(DATA EXCERPTS)

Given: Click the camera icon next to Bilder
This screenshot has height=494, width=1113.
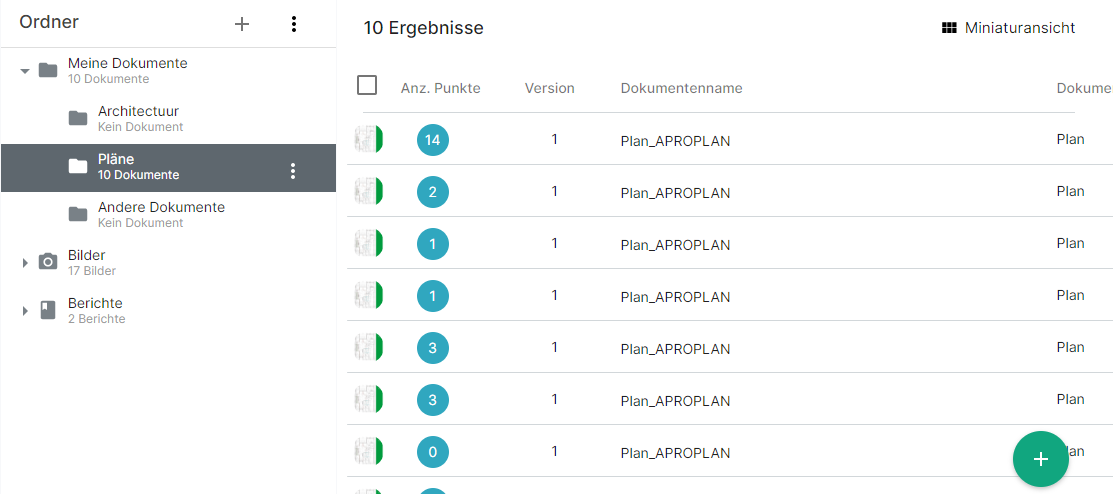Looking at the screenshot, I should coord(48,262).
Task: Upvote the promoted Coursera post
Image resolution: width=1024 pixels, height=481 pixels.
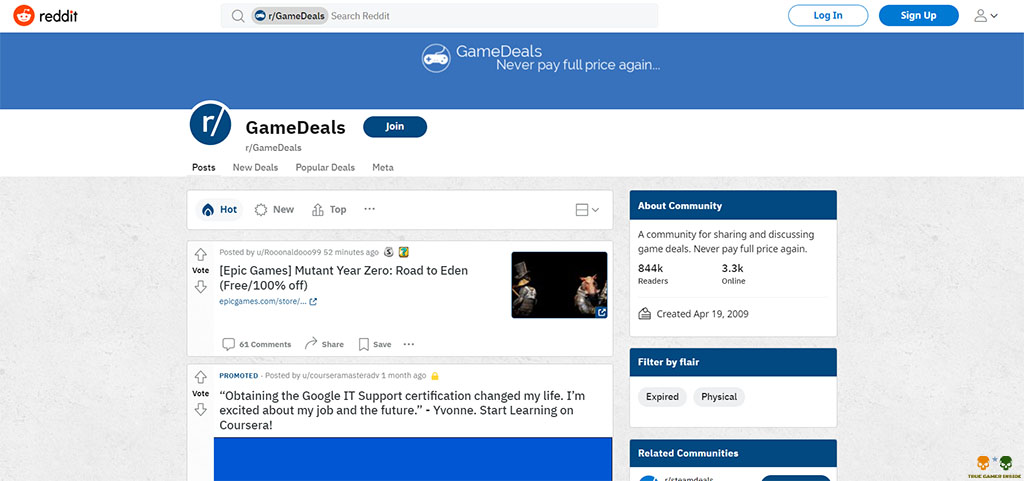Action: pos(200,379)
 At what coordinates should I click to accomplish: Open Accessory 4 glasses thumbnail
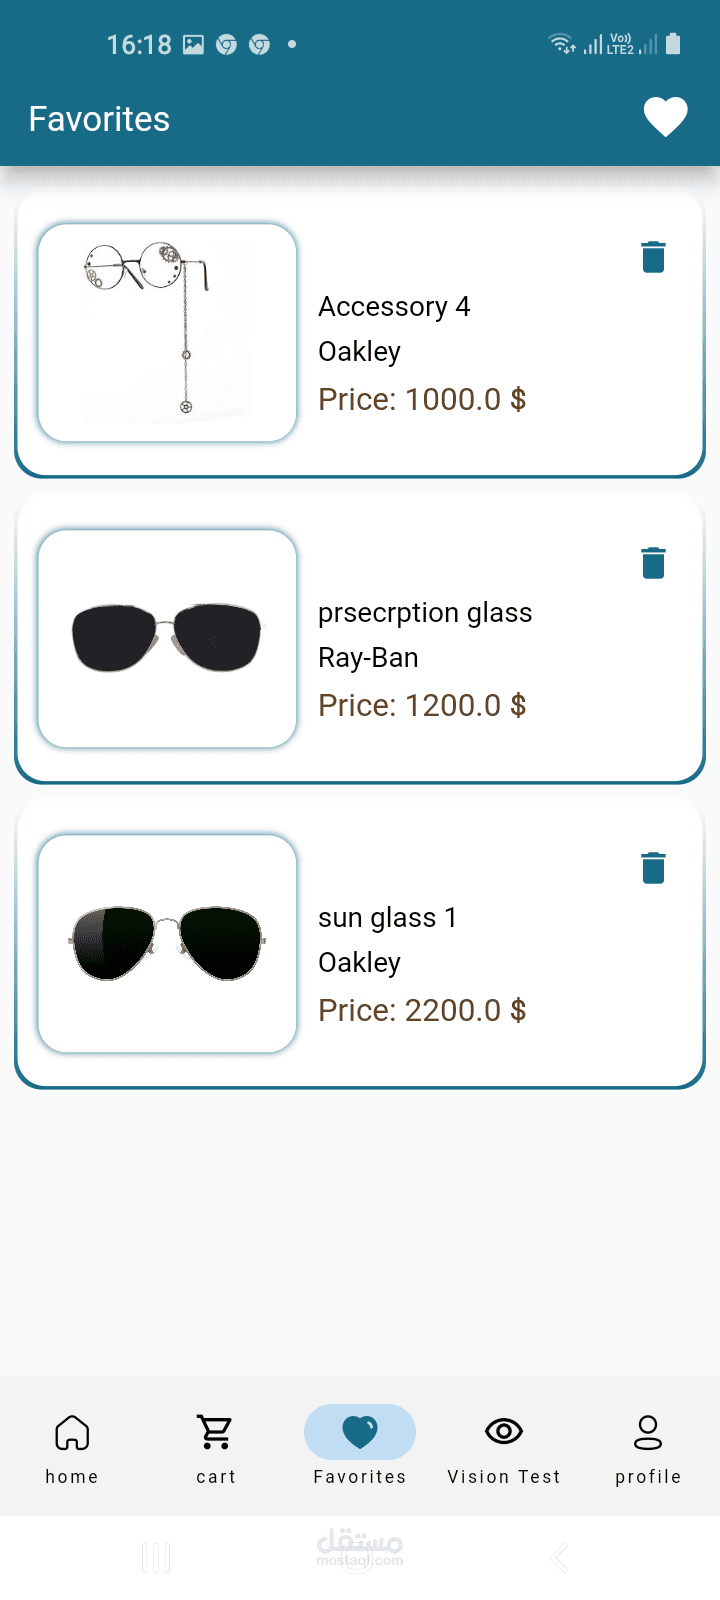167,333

(End DATA EXCERPTS)

§ **WHAT TO DO**: The answer must restate every entry word for word, with the pictures left out.

§ **RESPONSE AREA**:
Given: Click the camera icon next to Bilder
This screenshot has height=494, width=1113.
Looking at the screenshot, I should coord(48,262).
Task: Upvote the promoted Coursera post
Image resolution: width=1024 pixels, height=481 pixels.
Action: pos(200,379)
 At what coordinates should I click to accomplish: Open Accessory 4 glasses thumbnail
167,333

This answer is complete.